Simple distillation is used when the liquid is (a) relatively pure (containing no more than 10% liquid contaminants), (b) has a non-volatile component, such as a solid contaminant, or (c) is mixed with another liquid with a boiling point that differs by at least 25 °C. Fractional distillation is used when separating mixtures of liquids whose boiling points are more similar (separated by less than 25 °C).
This video will detail the fractional distillation of a mixture of two common organic solvents, cyclohexane and toluene.
To separate two or more liquids by simple distillation, they are first heated in a flask. The more volatile liquid (the liquid with the lower boiling point) will typically evaporate first, and the vapor will pass into a condensing column, where it can revert into a liquid (condense) on the cool glass walls and then drip into a collection vessel (Figure 1).
Figure 1. Apparatus for simple distillation.
In fractional distillation, a mixture of liquids is boiled and the resulting vapors travel up a glass tube called a "fractionating column" and separate. The fractionating column is placed between the flask containing the mixture and the "Y" adaptor, and is usually filled with glass or plastic beads, which improves the separation between the liquids being distilled. Fractional distillation leads to a better separation than simple distillation because the glass beads in the fractionating column provide 'theoretical plates' on which the vapors can condense, reevaporate, and then recondense, essentially distilling the mixture over and over. One theoretical plate is equivalent to one vaporization-condensation cycle, which is equivalent to one simple distillation. The more volatile liquids will gradually move towards the top of the fractionating column, while lower boiling liquids will stay towards the bottom, giving a better separation between the liquids. The vapor eventually reaches the condenser, where it is cooled and then drips into the collection vessel.
A boiling point composition curve (Figure 2) can be used to predict the number of theoretical plates needed to achieve a desired separation. Data for the curve is obtained by taking mixtures of varying composition, heating them to the boiling point, recording the temperature, and analyzing the composition of the vapor above each mixture. The lower curve represents the liquid composition and the upper curve represents the vapor composition. In the case of this experiment, the starting mixture was 50% cyclohexane and 50% toluene. By starting at the X-axis at the 50:50 point, drawing a line straight up to the liquid curve, then a straight horizontal line over to the vapor curve and then back down to the X-axis, it can be seen that during the simple distillation of a 50% cyclohexane : 50% toluene mixture, the first drop of distillate would be comprised of approximately 80% cyclohexane and 20% toluene.
Figure 2. Boiling point-composition curve for cyclohexane and toluene showing one simple distillation.
Fractional distillation is basically a number of simple distillations performed in sequence, the number being determined by the number of theoretical plates. It is possible to use the boiling point composition curve to determine the number of theoretical plates required to obtain a certain degree of separation (Figure 3). Starting with a mixture that is 50% cyclohexane and 50% toluene, a fractionating column with an efficiency equal to two theoretical plates would result in distillate that is 95% pure cyclohexane. A third theoretical plate would result in distillate that is about 99% pure cyclohexane. However, in practice, the situation is not as simple. As the distillation proceeds and the mixture in the distilling flask becomes increasingly enriched in toluene — essentially, resulting in a new starting mixture that is further to the right on the liquid composition curve. In order to obtain pure cyclohexane, more theoretical plates are needed, but the efficiency of the fractionating column is fixed, and so a point is reached at which it can no longer provide the required degree of separation, resulting in distillate that contains more contaminating traces of toluene.

## Given problem
In the distillation text, how pure is the cyclohexane distillate from a 50:50 cyclohexane and toluene mixture when the fractionating column has an efficiency of two theoretical plates?

## Dataset entries
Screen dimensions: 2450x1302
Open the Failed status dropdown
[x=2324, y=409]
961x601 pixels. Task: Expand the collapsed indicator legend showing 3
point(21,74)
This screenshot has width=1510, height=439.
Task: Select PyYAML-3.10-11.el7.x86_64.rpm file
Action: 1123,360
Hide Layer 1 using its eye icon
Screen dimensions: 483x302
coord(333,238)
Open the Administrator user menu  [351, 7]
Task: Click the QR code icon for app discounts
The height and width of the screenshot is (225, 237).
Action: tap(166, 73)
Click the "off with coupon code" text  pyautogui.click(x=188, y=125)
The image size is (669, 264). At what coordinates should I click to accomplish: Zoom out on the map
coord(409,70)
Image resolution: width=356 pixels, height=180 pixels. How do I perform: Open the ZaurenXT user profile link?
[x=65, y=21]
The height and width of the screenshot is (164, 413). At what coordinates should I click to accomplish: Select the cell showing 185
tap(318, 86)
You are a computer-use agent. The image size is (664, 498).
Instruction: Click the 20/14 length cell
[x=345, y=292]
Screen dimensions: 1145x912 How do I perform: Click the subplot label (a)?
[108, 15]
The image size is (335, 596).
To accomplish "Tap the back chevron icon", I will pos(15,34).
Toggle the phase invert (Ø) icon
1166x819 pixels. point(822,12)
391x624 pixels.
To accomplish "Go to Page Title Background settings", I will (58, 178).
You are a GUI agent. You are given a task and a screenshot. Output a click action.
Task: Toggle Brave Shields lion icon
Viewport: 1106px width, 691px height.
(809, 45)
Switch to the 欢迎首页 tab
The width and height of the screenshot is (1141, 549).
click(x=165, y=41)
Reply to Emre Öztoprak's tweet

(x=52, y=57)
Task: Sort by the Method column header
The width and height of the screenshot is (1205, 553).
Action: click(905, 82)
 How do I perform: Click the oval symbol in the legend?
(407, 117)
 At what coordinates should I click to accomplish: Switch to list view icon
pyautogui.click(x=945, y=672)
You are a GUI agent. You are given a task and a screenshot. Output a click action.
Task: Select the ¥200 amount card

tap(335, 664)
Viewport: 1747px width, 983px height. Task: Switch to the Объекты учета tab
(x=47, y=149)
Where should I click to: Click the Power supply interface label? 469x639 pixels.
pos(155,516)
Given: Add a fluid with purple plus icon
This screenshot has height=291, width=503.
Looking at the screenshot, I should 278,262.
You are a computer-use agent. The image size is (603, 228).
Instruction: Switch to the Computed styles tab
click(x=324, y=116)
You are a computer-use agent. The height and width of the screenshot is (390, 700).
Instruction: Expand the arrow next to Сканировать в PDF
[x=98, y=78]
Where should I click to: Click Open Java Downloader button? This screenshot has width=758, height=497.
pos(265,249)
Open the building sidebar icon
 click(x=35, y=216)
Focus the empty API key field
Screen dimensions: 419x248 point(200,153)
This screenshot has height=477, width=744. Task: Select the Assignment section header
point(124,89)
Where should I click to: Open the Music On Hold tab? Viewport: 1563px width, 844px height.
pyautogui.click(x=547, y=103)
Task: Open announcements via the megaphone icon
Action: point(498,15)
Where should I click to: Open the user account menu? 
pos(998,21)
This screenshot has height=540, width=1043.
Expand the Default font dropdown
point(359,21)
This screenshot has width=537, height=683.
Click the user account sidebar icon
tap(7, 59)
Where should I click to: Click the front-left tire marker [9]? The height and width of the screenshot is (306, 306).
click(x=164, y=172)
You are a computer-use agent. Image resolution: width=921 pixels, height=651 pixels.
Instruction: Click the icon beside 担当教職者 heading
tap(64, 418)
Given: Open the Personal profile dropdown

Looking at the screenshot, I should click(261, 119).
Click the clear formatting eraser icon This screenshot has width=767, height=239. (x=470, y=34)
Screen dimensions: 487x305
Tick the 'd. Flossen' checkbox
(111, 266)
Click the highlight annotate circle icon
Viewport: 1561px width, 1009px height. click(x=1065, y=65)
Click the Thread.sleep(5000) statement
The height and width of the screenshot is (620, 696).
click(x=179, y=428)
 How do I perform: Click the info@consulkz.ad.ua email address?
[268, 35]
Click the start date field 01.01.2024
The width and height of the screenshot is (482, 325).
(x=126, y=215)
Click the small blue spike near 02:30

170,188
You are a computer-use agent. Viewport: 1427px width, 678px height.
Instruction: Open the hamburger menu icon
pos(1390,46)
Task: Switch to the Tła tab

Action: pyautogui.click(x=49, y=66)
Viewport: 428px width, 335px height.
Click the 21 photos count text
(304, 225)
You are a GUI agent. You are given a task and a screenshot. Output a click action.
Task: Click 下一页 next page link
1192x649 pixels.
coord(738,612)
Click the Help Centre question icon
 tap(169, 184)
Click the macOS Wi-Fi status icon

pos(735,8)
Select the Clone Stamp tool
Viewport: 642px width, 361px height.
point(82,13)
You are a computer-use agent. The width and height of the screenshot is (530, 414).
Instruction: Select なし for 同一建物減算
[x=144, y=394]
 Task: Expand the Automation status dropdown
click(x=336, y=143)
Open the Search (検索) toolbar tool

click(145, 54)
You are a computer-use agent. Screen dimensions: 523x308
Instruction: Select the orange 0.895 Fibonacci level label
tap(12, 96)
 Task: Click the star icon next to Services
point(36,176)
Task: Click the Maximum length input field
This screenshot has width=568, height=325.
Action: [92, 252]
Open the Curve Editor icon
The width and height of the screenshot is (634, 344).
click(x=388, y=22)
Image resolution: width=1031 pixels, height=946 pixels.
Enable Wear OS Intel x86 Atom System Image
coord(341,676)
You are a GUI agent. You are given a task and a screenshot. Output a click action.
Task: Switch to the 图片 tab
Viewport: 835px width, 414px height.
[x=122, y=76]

## Solved exercise
The distillate is 95% pure cyclohexane.